The RPDmax is the maximum distance above or below the reference plane. Warp is always a positive value. For a single-crystalline silicon wafer, the median surface intersects the reference plane at the center. If there is any bowing, the warp value would be zero. In addition, the RPDmin and the RPDmax values indicate the shape of a silicon wafer. The measured values are then compared with the SEMI standard.

The RPDmax is the maximum distance above or below the reference plane. The warp measurement is always positive. If the wafer is perfectly circular, then the RPDmax and RPDmin values should be equal. Then, the RPDmax and RPDmin are the maximum height above or below the reference plane. In the case of a circular silicon wafer, the warp is always positive. The higher the resistance, the more irregular the shape of a silicon-based device.

The total thickness variation of a silicon wafer is a measure of the total thickness of a single silicon wafer. If it is greater than this value, it is n-type. P-type, on the other hand, is the opposite. If there is too much variation in a single wafer, the material is categorized as p-type. If it has a p-type, the electrons are negatively correlated.

The total thickness variation of a silicon wafer is a measure of the thickness variation of the entire wafer. It can be as thin as 10mm or it can be more than 10mm. When it is thicker than this, it is not a prime. As a result, it is not suitable for electronic devices. But there are other types of thickness variations. If a wafer is too thick, it is not a prime.

Another factor to consider when considering the total thickness variation of a silicon wafer is its shape. Some silicon wafers are thinner than others. This means that the total thickness variation of a silicon-based wafer is not uniform throughout the entire wafer. The thickness variation of a silicon-based waffle affects IC patterns in many ways. It can also impact the quality of a semiconductor. A thicker and more uniform silicon-based wafer will result in a higher quality IC.

Another important factor to consider is the resistance to movement of electrons and holes in silicon. This value is directly related to the voltage across the silicon wafer. It is measured in Ohmcm, and can be used to compare the resistivity of various materials. Heavy-doped material has a low resistivity. Its resistivity will be affected by the amount of impurities in the silicon. For this reason, it is essential to carefully select the processing method for the silicon wafers that you use.

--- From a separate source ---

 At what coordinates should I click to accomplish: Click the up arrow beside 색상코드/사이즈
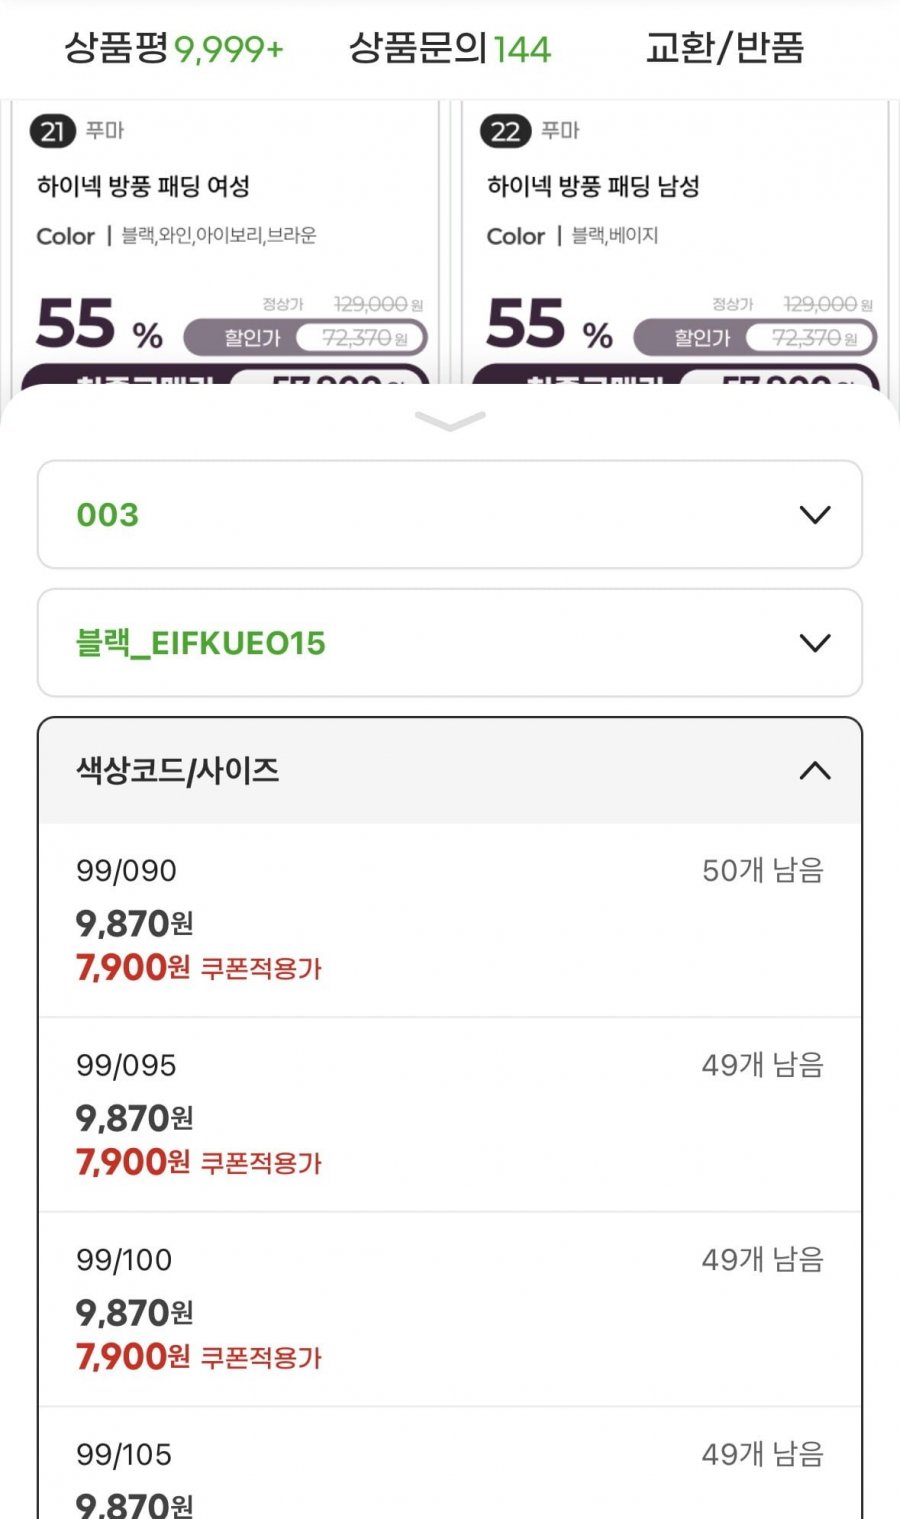pyautogui.click(x=815, y=771)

Total Thickness Variation TTV is a measure of flatness. It is the difference between thickest and the thinnest portion of the wafers. It is harder to make a wafers that has a TTV<5µm than it is to make one that is TTV<10µm. It is harder still to make TTV<1µm. It is harder still to make TTV<0.5µm. It is harder still to make TTV<0.05µm. And so on. If it was easy to make TTV<0.5µm then that would be the standard. It is not easy and so the standard is <10µm. Please confirm that you understand this concept that tighter specifications are harder to achieve and thus more expensive.

1,000.0±0.5µm means that all of the wafers when measured have a center point thickness of 1,000µm with a 0.5µm tolerance. So, every wafer will be in the range of (999.5-1,000.5). The standard range is ±25µm (975-1,075). It is more difficult to make ±10µm. It is even more difficult to make ±5µm. More difficult to make ±1µm. Even more difficult to make ±0.5µm. Please confirm that you understand of a lower thickness tolerance is harder to achieve and thus more expensive.

We can do much better than SEMI standard for Bow/Warp. Standard is <40µm and we can do Bow<5µm and Warp<10µm. There are limits to what can be made and measured.